Mis à jour le 2007-01-22 14:46:13

Musique

Einsturzende Neubauten

Concert à Göttingen le 14 septembre 1989

18 mars 1990

Plus que le récit de ce concert d’Einsturzende Neubauten, je me donne la lourde tâche de vous parler – en général – de ce groupe ô combien intéressant, et surtout les souvenirs s’estompent peu à peu et ce qu’il reste de ce concert est malheureusement un peu confus, c’est pourquoi il ne sera que le « prétexte » pour vous parler d’ Einsturzende Neubauten. Mais tout d’abord, pourquoi vous parler d’un groupe que tout le monde (ou presque) connaît maintenant, et dont l’audience s’élargit toujours plus parce qu’ils font une musique plus « écoutable », plus soft qu’avant (la version maxi de « Feurio » est même très dansante !) ? La réponse est que l’on aime bien parler de ce qui nous fait ressentir des émotions, de ce qui nous dérange parfois, nous bouleverse… Bref, de ce qui nous touche en plein cœur (aaargh ! attention l’infarctus !), et, en essayant d’expliquer pourquoi elle me bouleverse, j’espère parvenir à vous faire écouter d’une autre oreille cette musique trop souvent qualifiée de « bruit ».

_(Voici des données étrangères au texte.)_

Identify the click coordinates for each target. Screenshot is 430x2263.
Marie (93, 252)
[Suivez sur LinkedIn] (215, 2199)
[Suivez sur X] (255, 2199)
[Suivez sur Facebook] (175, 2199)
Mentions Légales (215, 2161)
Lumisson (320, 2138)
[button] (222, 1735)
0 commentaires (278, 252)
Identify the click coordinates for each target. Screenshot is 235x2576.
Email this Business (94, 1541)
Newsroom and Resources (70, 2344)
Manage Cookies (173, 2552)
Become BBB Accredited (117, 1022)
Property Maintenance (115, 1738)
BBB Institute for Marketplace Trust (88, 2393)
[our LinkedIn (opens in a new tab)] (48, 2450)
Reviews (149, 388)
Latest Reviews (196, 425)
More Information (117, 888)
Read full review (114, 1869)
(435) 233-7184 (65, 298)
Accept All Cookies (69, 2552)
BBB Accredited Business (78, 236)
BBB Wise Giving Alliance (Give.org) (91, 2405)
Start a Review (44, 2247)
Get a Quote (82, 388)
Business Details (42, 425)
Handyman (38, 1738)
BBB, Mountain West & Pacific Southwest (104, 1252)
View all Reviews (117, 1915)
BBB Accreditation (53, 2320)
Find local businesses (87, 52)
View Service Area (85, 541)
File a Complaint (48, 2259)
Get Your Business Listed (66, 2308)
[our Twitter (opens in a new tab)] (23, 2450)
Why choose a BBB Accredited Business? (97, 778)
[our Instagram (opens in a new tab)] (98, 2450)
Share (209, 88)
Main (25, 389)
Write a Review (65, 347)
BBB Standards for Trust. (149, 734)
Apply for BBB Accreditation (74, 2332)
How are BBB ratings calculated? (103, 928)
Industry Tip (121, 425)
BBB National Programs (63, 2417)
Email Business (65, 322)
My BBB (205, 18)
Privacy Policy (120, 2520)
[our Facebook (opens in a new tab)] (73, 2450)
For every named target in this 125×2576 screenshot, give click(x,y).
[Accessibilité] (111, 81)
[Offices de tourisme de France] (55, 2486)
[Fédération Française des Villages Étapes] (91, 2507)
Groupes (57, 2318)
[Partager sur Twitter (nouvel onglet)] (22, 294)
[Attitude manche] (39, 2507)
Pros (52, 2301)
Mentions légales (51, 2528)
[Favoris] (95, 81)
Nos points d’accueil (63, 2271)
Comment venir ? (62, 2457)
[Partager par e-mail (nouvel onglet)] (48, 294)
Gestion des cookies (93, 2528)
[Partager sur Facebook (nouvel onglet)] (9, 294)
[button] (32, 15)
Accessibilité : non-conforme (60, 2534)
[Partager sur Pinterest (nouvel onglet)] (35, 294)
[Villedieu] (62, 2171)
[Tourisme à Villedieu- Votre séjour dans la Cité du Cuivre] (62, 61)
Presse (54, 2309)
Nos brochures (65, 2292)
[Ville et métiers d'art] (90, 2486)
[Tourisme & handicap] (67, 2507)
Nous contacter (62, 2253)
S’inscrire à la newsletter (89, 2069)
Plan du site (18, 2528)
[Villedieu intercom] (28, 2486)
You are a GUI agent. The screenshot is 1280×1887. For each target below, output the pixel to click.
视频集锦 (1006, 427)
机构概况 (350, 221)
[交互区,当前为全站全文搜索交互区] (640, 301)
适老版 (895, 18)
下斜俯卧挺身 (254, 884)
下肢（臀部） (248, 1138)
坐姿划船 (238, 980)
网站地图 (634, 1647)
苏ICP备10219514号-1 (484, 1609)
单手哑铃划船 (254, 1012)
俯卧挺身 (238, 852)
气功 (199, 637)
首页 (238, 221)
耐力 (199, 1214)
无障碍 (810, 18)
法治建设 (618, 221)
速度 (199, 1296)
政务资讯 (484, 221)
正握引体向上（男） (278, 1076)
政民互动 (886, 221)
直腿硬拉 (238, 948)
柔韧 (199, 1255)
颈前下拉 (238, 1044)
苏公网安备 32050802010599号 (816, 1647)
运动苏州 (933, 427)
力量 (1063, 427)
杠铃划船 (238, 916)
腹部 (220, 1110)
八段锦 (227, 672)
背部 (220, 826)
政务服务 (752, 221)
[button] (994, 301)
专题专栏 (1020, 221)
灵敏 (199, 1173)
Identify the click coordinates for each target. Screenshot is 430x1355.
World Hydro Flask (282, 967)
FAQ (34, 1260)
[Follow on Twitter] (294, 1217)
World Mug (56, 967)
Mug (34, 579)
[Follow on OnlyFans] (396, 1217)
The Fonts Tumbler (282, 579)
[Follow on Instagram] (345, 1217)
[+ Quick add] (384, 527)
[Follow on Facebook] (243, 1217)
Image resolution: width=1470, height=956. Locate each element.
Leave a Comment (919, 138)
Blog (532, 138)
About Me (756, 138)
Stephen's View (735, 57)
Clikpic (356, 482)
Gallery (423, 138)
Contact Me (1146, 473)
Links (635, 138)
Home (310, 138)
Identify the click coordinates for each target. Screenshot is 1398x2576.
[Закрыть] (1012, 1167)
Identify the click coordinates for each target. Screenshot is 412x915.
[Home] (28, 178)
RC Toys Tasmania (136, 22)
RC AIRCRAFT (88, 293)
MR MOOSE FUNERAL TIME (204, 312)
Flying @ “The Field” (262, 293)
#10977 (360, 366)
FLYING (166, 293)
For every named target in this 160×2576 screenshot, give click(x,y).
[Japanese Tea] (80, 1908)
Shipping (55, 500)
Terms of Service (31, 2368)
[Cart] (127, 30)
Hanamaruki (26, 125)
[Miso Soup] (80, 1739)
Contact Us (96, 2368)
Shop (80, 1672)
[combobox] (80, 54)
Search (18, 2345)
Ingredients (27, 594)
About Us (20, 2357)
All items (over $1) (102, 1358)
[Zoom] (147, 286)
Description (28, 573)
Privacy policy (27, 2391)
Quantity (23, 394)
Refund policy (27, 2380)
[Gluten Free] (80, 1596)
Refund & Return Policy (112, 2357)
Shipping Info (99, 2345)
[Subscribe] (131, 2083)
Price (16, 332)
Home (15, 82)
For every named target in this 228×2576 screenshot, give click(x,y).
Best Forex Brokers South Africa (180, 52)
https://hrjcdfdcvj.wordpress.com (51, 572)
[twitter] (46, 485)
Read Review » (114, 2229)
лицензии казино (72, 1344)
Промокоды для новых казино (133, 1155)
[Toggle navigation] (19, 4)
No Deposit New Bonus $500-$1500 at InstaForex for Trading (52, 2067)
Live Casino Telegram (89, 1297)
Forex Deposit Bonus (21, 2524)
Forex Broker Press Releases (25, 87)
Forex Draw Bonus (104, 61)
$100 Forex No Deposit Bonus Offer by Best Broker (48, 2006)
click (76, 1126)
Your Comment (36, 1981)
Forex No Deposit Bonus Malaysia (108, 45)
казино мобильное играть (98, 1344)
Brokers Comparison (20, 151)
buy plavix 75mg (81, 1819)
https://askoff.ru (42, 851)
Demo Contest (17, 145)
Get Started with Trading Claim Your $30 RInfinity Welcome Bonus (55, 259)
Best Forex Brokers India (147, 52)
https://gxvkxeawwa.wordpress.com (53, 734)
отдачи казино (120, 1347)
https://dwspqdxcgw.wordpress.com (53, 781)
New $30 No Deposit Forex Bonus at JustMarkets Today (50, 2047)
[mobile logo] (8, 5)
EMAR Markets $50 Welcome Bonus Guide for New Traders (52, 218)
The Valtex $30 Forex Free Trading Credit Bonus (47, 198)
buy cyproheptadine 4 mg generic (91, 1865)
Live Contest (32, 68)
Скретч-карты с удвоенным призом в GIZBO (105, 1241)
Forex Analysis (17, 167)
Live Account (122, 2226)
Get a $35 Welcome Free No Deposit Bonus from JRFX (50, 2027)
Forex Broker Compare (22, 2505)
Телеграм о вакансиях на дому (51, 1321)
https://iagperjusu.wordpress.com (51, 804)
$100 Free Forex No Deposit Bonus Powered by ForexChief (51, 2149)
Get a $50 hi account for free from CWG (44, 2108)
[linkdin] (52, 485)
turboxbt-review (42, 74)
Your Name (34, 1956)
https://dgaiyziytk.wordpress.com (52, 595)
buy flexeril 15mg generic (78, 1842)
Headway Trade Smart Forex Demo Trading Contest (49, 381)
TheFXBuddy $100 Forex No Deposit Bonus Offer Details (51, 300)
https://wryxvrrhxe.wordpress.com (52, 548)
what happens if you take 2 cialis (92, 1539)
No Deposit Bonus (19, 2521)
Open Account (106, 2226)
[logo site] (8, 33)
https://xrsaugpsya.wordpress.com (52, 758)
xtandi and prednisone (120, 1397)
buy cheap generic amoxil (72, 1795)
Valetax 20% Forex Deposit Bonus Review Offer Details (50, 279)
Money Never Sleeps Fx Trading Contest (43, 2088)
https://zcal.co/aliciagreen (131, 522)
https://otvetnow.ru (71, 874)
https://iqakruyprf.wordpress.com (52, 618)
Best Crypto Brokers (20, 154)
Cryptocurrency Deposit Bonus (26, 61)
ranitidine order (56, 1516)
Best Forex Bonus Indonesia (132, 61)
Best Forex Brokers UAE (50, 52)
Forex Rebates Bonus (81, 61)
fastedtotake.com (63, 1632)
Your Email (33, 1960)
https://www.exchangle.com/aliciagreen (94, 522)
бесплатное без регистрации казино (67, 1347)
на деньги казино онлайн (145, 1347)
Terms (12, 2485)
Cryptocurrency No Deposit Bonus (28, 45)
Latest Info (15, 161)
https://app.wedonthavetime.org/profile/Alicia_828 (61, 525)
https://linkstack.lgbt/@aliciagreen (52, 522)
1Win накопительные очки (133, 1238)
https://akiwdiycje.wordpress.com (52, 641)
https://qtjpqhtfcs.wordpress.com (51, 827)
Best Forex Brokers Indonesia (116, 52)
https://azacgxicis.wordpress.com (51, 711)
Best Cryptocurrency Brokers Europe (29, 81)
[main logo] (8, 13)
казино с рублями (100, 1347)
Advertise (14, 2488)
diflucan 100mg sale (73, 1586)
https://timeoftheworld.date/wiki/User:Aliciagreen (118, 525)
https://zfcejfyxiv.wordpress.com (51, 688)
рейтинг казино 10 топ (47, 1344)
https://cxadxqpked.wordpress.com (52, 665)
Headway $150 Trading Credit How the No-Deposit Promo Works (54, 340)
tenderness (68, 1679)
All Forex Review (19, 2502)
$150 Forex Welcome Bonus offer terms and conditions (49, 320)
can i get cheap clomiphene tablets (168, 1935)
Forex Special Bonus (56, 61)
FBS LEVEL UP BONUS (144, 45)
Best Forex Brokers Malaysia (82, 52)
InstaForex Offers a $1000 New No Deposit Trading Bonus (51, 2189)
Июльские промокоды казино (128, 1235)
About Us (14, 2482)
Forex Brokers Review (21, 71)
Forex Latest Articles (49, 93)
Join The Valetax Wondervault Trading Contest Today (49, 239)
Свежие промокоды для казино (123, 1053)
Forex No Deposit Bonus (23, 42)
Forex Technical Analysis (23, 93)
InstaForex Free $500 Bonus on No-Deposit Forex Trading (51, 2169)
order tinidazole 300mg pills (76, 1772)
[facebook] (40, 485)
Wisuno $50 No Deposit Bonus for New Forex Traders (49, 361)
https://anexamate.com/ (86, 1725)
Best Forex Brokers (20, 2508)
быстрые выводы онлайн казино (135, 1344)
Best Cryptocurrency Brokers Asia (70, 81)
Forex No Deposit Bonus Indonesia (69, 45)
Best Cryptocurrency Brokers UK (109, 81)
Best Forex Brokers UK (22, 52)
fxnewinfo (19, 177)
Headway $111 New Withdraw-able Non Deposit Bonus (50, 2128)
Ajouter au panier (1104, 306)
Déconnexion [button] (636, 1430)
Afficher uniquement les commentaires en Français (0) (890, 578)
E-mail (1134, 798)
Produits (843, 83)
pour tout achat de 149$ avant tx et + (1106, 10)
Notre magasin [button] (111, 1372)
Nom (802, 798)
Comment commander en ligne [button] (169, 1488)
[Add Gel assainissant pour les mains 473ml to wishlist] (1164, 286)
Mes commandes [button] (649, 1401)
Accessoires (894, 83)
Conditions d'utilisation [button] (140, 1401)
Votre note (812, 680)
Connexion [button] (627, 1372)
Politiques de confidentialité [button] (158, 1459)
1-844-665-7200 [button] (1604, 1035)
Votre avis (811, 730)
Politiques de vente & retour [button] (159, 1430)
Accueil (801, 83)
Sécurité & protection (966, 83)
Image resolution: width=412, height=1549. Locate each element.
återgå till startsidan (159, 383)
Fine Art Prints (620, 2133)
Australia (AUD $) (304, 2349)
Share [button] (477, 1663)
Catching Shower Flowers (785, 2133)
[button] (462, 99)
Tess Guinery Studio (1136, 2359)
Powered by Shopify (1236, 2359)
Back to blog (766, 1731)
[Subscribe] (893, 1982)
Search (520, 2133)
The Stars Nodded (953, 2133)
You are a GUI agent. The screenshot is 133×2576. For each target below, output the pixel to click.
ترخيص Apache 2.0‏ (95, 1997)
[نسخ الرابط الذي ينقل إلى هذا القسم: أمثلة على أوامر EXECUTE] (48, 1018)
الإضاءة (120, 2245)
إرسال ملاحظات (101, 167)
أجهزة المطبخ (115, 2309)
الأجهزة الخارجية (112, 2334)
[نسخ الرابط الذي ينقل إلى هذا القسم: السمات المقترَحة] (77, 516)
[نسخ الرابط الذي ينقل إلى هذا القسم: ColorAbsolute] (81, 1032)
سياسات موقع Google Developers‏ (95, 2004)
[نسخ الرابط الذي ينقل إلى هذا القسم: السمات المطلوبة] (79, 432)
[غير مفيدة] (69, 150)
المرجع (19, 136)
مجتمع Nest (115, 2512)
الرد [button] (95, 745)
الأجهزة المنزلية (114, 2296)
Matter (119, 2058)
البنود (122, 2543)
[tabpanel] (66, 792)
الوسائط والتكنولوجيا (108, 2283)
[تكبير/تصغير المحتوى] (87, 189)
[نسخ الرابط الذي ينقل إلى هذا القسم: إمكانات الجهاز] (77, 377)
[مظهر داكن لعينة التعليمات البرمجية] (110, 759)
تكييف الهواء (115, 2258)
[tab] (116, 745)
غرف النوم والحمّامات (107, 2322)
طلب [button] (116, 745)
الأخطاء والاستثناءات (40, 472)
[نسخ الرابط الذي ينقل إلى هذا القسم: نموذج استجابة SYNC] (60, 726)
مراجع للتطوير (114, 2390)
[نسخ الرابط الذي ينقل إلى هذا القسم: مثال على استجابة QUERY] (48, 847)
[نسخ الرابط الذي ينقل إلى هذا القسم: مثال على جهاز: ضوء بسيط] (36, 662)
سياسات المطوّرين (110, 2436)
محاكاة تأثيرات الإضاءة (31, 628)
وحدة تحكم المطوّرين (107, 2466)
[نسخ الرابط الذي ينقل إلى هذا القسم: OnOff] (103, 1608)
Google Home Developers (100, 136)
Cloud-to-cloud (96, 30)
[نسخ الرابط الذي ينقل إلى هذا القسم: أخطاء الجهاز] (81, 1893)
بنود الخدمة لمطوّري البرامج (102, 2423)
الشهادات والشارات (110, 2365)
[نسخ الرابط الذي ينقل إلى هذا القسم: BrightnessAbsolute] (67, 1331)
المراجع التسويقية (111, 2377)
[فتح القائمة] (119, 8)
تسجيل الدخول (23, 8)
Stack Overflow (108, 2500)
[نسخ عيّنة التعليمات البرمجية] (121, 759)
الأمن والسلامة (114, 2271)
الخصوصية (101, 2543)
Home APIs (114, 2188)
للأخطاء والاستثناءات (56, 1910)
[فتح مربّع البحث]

Mais venons-en enfin à ce concert : Je ne ferai pas de commentaires sur la 1ère partie, un groupe répondant au doux nom de KDFMD, car tout ce dont je me souviens, c’est d’un chanteur chauve hurlant des phrases incompréhensibles (normal, c’était de l’allemand…). La salle (l’Outpost) est pleine, même si elle n’est pas très grande, ça fait quand même pas mal de monde. Les 5 membres du groupe entrent sur scène. Blixa, tout de noir vêtu, entame le concert par le « Prologue » de l’album « Haus der Lüge »… Puis les titres s’enchaînent, en commençant par « Ich bin’s », titre où Blixa se représente comme n’étant… rien ! Et ce personnage qui n’est rien demande à quelqu’un de lui ouvrir sa porte (peut-être pour trouver sa propre identité ?) ; d’autres voix lui répondent « N’ouvre pas ! ». Décidément, après le « ½ Mensch » (Demi-homme), voici l’homme qui n’est rien… ( Ils nous étonneront toujours !). Autant que je m’en souvienne, il n’y eut aucune parole adressée au public entre les morceaux. Un concert très froid… Il est bien loin le temps où ils s’amusaient à arroser le public d’étincelles ! Et pourtant l’émotion (les émotions !) passent, elles ne font pas d’étincelles (visibles), mais elles vous enflamment d’autant mieux…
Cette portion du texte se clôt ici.